SETing/RESETing 1T(n)R¶
While the voltages of SET/RESET are given in the tables above, there are additional considerations in writing a 1TnR cell. Multiple bits-per-cell operation of 1T4R RRAM requires more precise control (vs. 1T1R) since disturbances between adjacent cells (in the same 1T4R structure) will be more serious. For example, Fig. 14 shows that when a cell in 1T4R is selected to be SET, the other 3 (unselected) cells can experience a small RESET, which can disturb the values stored in those (unselected) cells. Therefore, additional compensating SET operations are needed to restore the values in those (unselected) cells. By applying the compensating SETs, the disturbances in the unselected cells can be well alleviated, as shown in the insert of Fig. 14. The few low- voltage compensating SET pulses do not affect the other cells.
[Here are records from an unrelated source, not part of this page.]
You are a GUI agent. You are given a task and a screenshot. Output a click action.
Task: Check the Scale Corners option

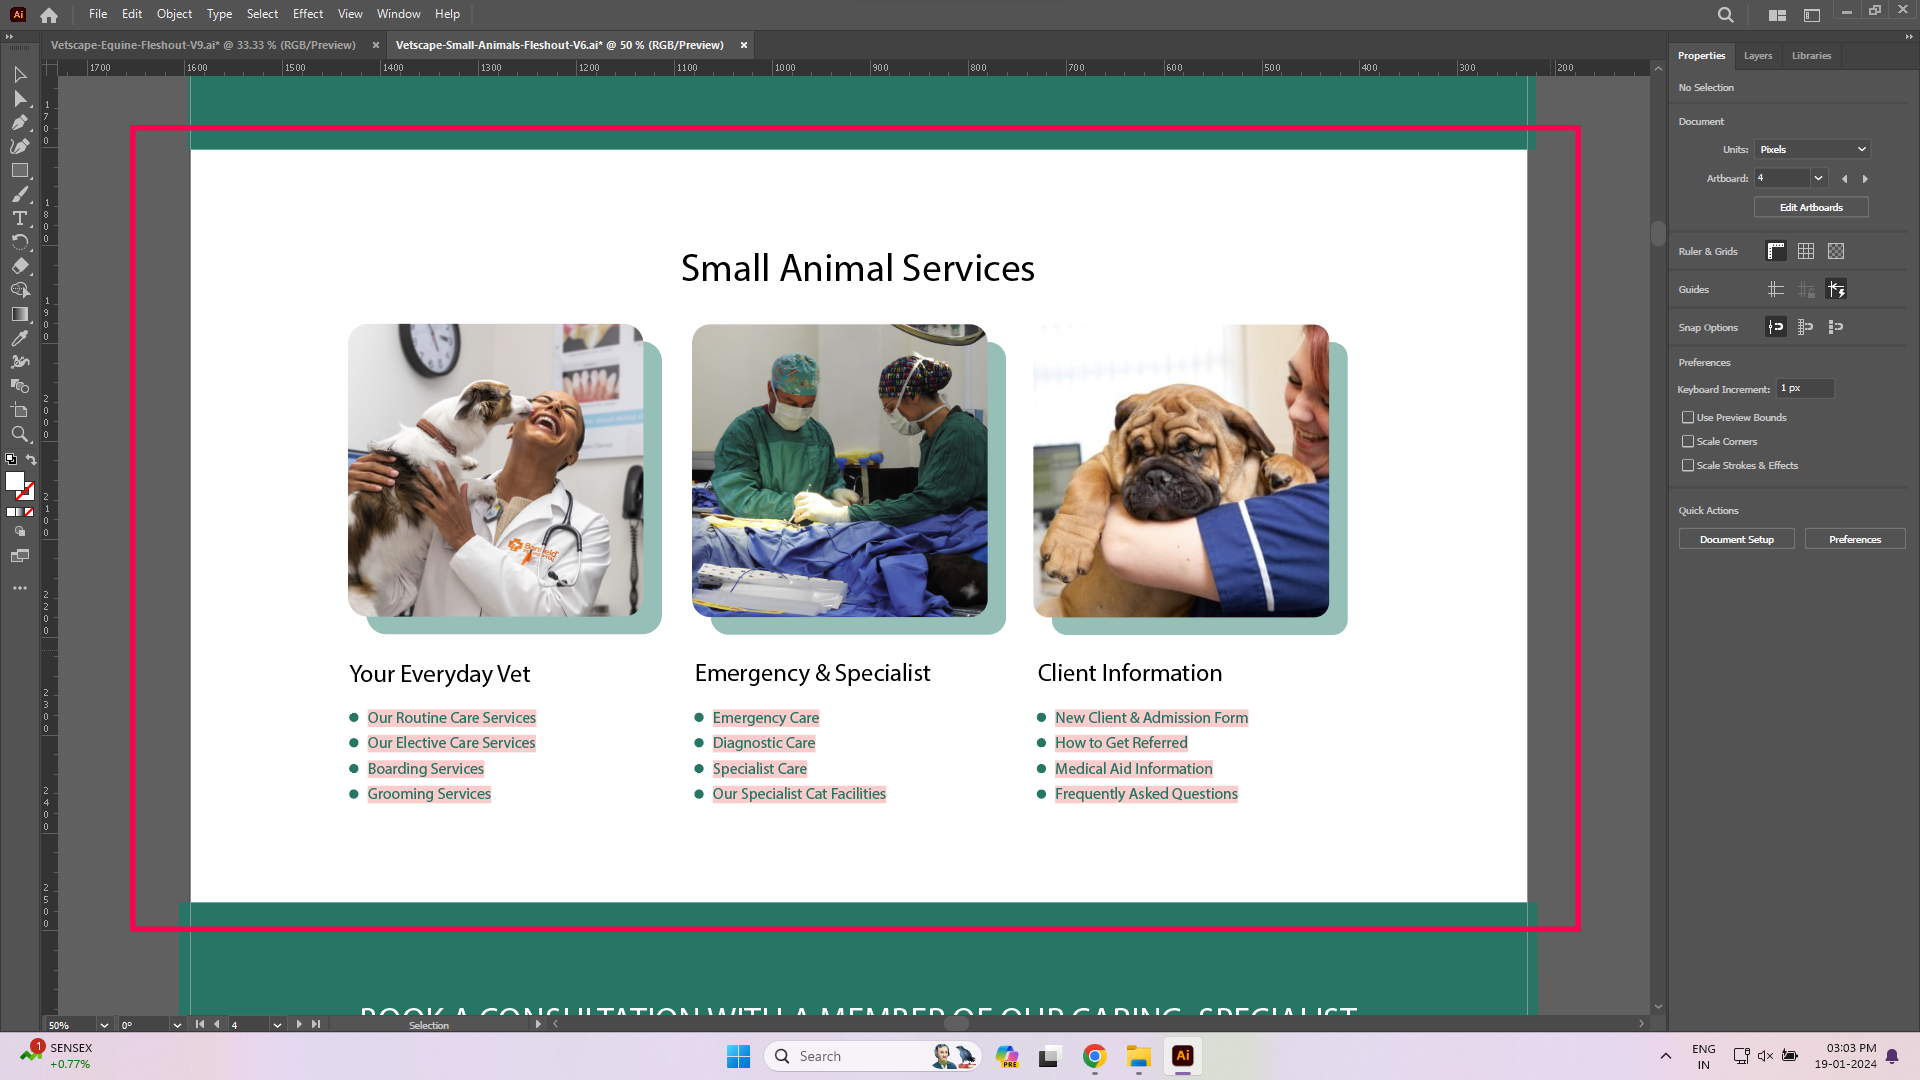coord(1688,441)
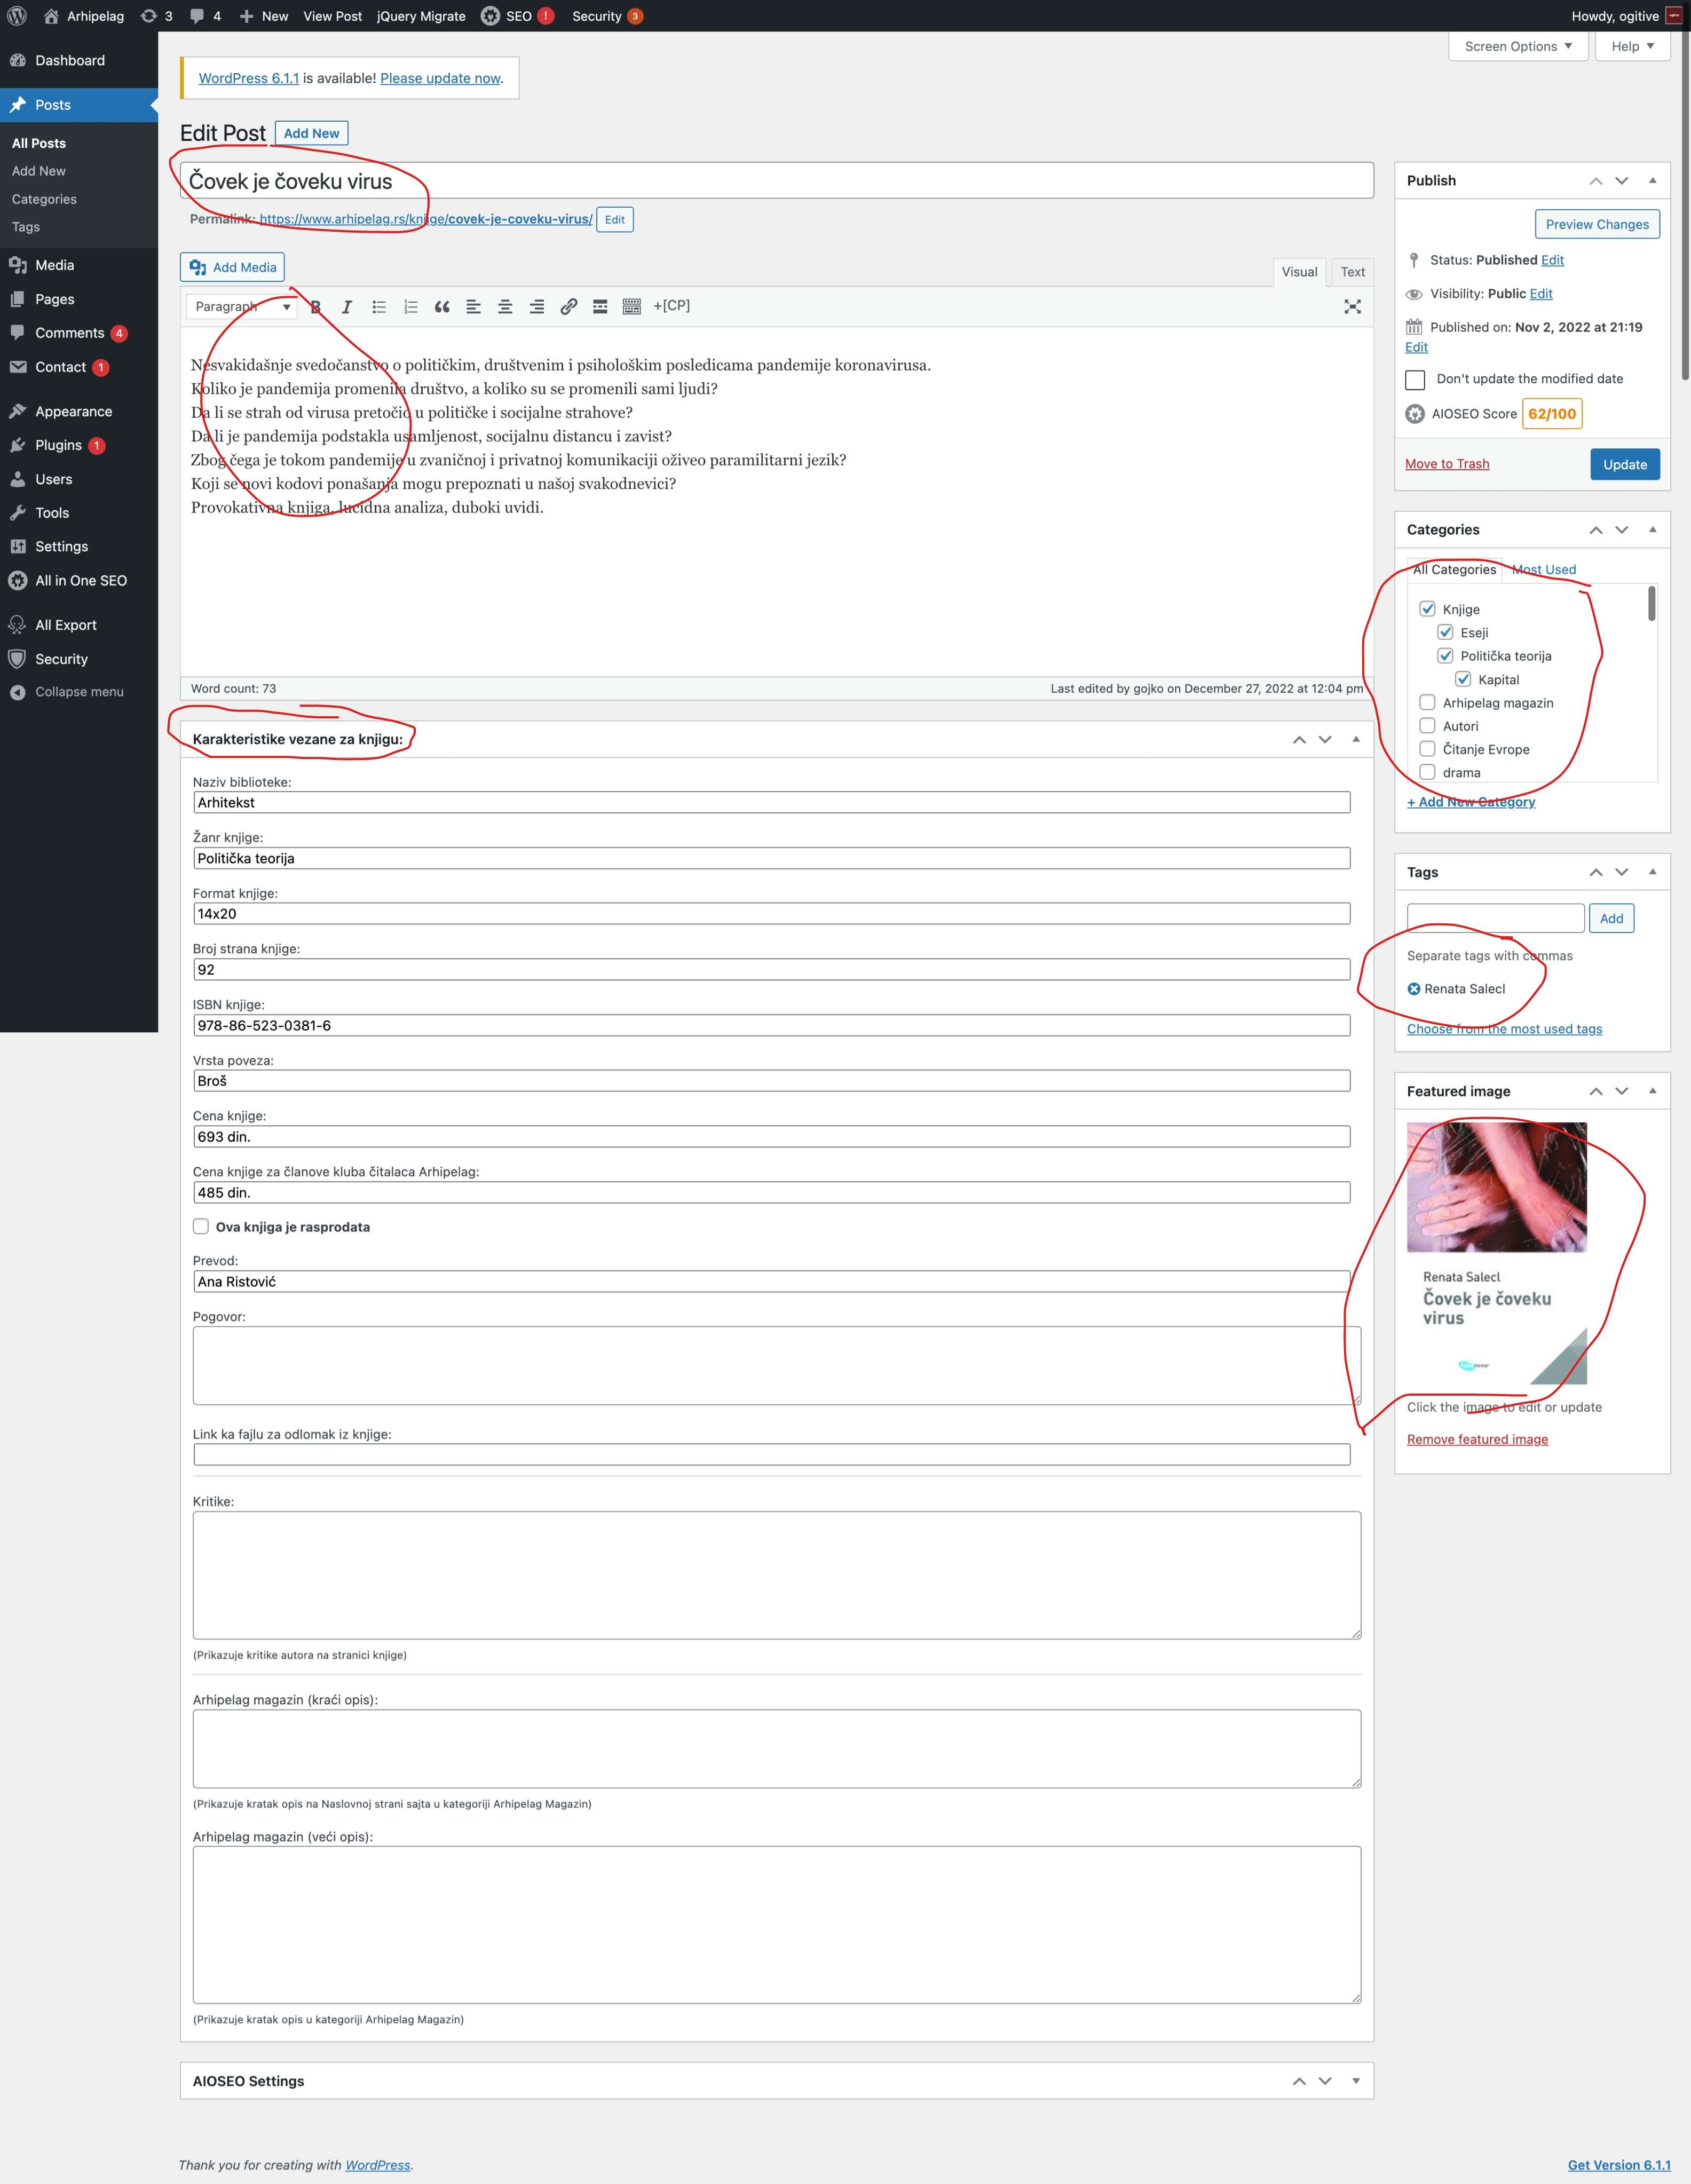1691x2184 pixels.
Task: Click the Blockquote toolbar icon
Action: [442, 307]
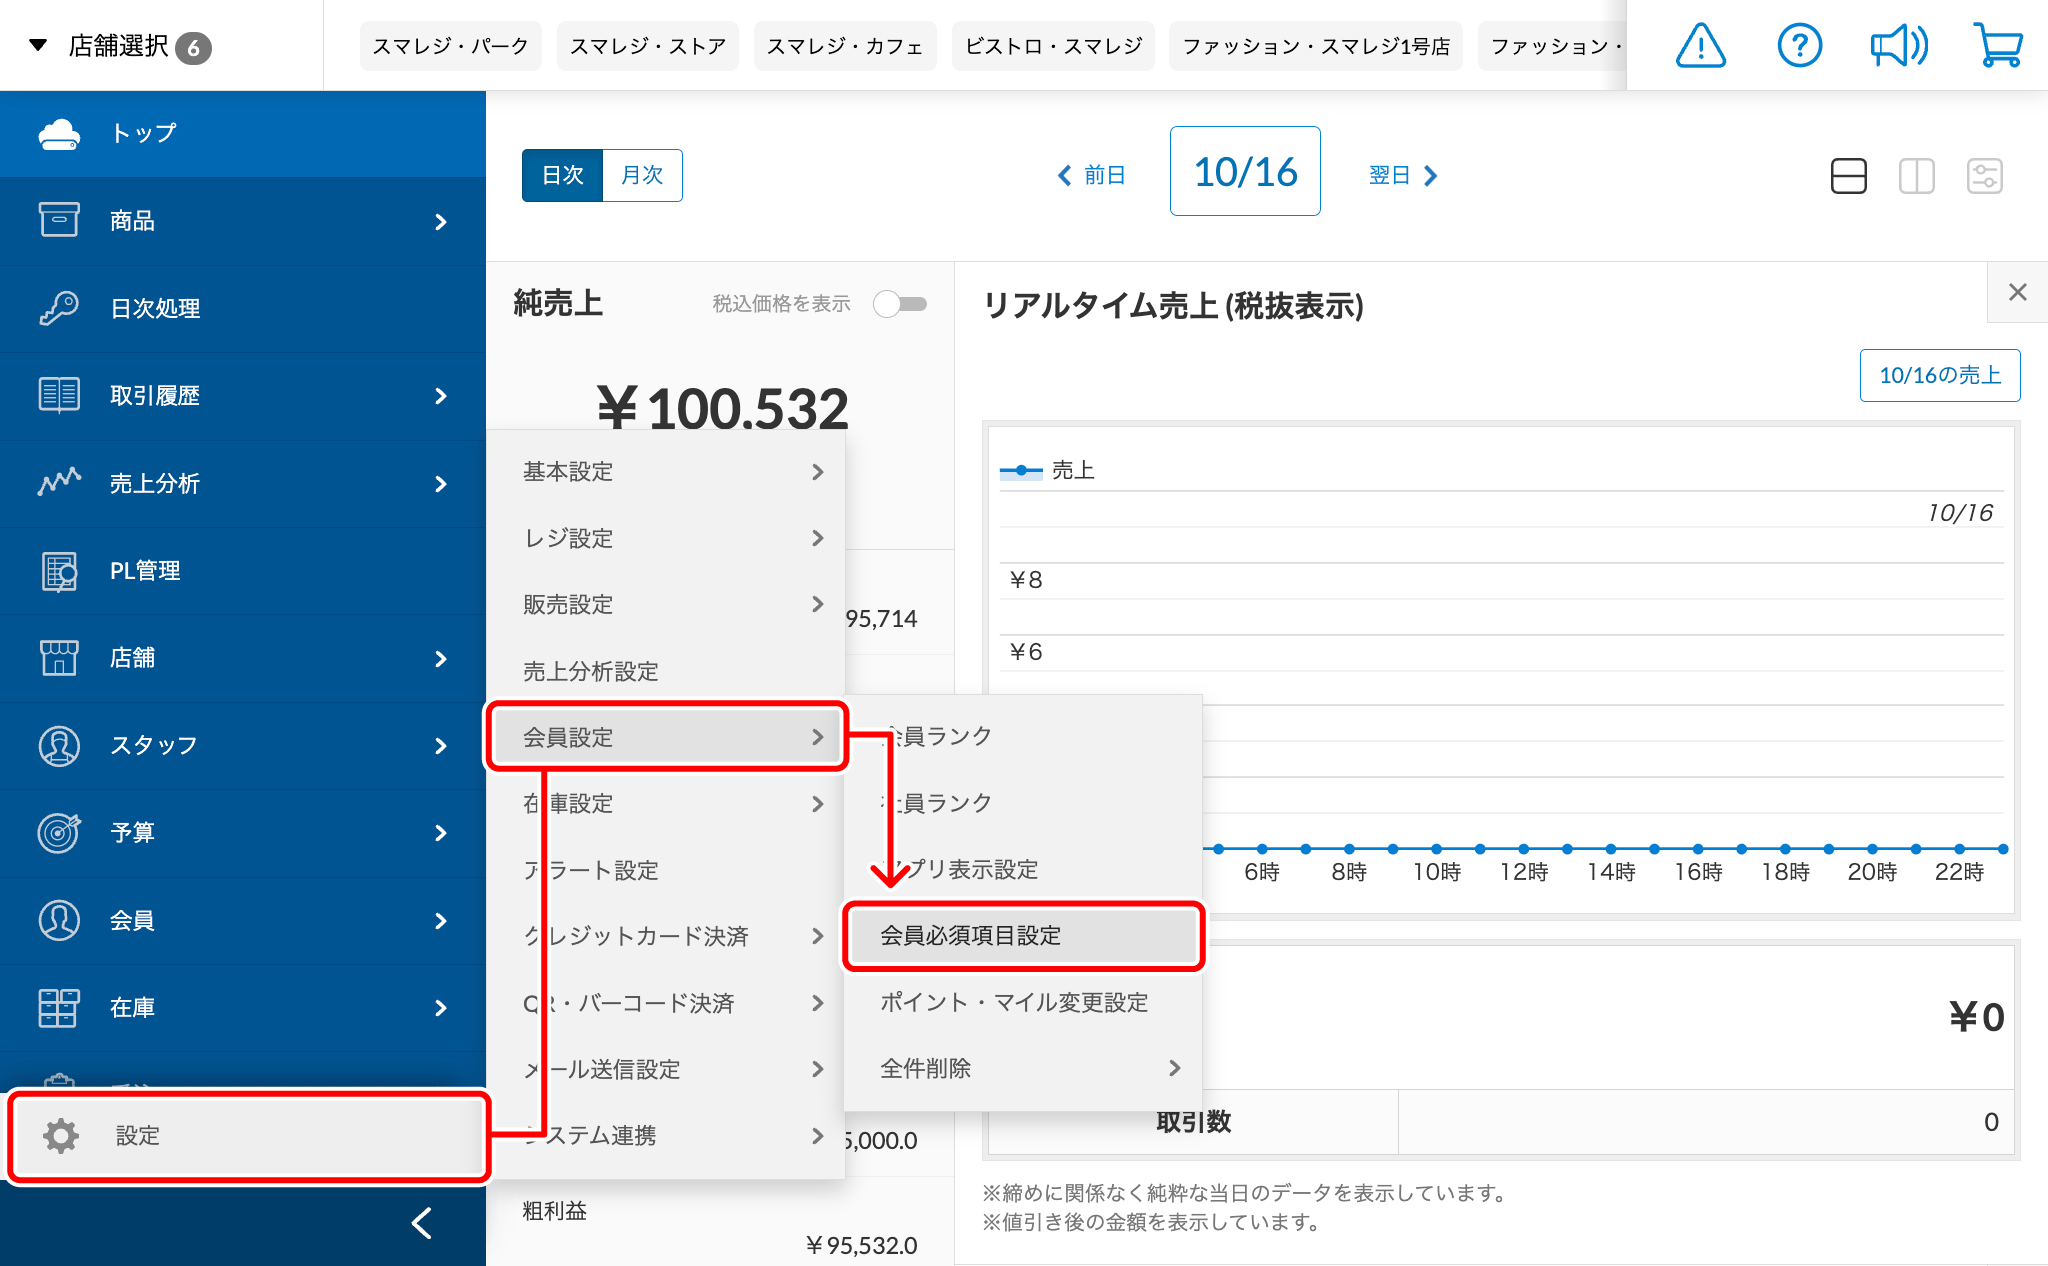Click the 10/16 date picker field
Viewport: 2048px width, 1266px height.
1245,172
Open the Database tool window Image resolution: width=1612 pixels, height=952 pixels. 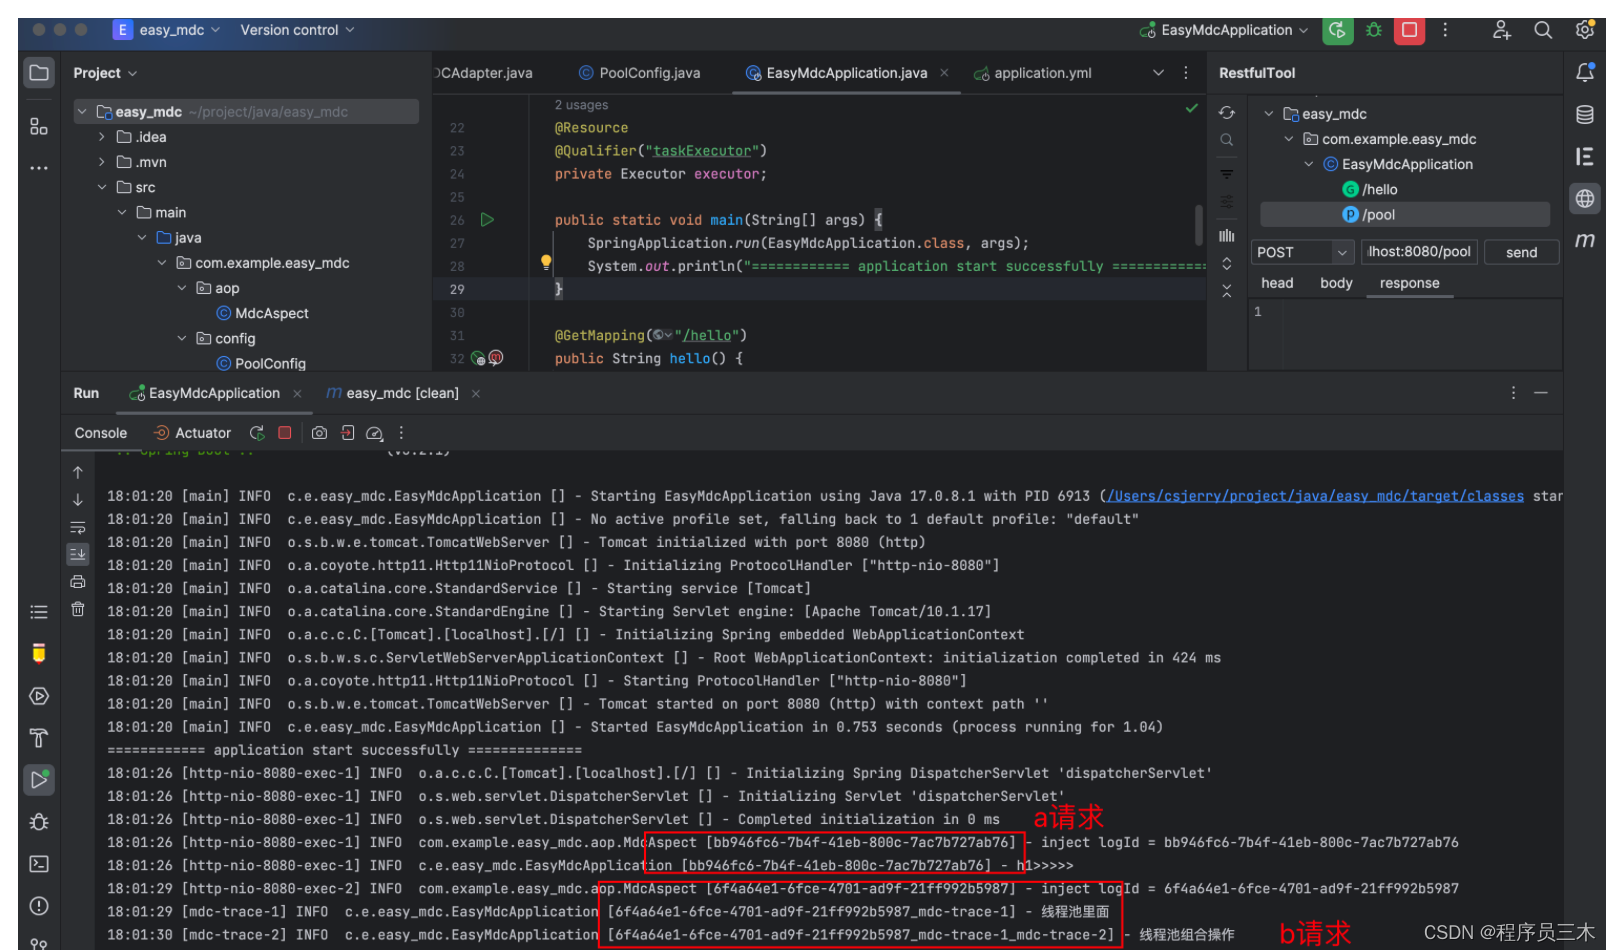pos(1585,115)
Multiple Bits-Per-Cell: 1T1R with 2 or 3 Bits-Per-Cell¶
Programming¶
Multiple bits-per-cell programming requires fine control over the cell resistance in order for the cells to end up in the desired range. There are two techniques that have been explored on the SkyWater RRAM, the first is demonstrated on a 1T1R structure and can achieve 2 or 3 bits-percell. Adjusting VWL allows for “coarse” tuning of the RRAM resistance (relatively large resistance change per pulse, but with less accuracy), while VBL and VSL allow for “fine” tuning (relatively small resistance change per pulse, but with more accuracy). Fig. 4 depicts the “tuning curves” at 6kOhm (representative resistance for illustration) in the SkyWater technology, which shows how the cell resistance (slope) is more sensitive to changes in VWL than to changes in VBL (for SET) and VSL (for RESET). A smaller slope signifies that the resistance can be tuned more slowly/accurately and indicates that voltage noise has a reduced impact on the change in resistance. We see that SET operations allow for finer tuning than RESET operations, since the SET operation results in an increasing voltage drop across the select transistor and a decreasing voltage drop across the RRAM cell.
Fig. 5 Tuning curves showing the sensitivity of resistance change to different input knobs for a representative starting resistance of 6kΩ. Slopes are measured at 5.5kΩ for SET and 6.5kΩ for RESET. During VSL RESET tuning, VWL=3.5V; during VBL SET tuning, VWL=3V; for VWL RESET tuning, VSL=2.8V; for VWL SET tuning, VBL=2V. Data is averaged across 50 cells with 10 samples per cell. We also tested different starting resistances and step sizes (not plotted for clarity). For all parameters tested, the data showed that resistance change is more gradual when tuning with VBL/VSL rather than VWL.¶
References¶
- 1
E. R. Hsieh et al., “High-Density Multiple Bits-per-Cell 1T4R RRAM Array with Gradual SET/RESET and its Effectiveness for Deep Learning,” 2019 IEEE International Electron Devices Meeting (IEDM), San Francisco, CA, USA, 2019, pp. 35.6.1-35.6.4, doi: 10.1109/IEDM19573.2019.8993514.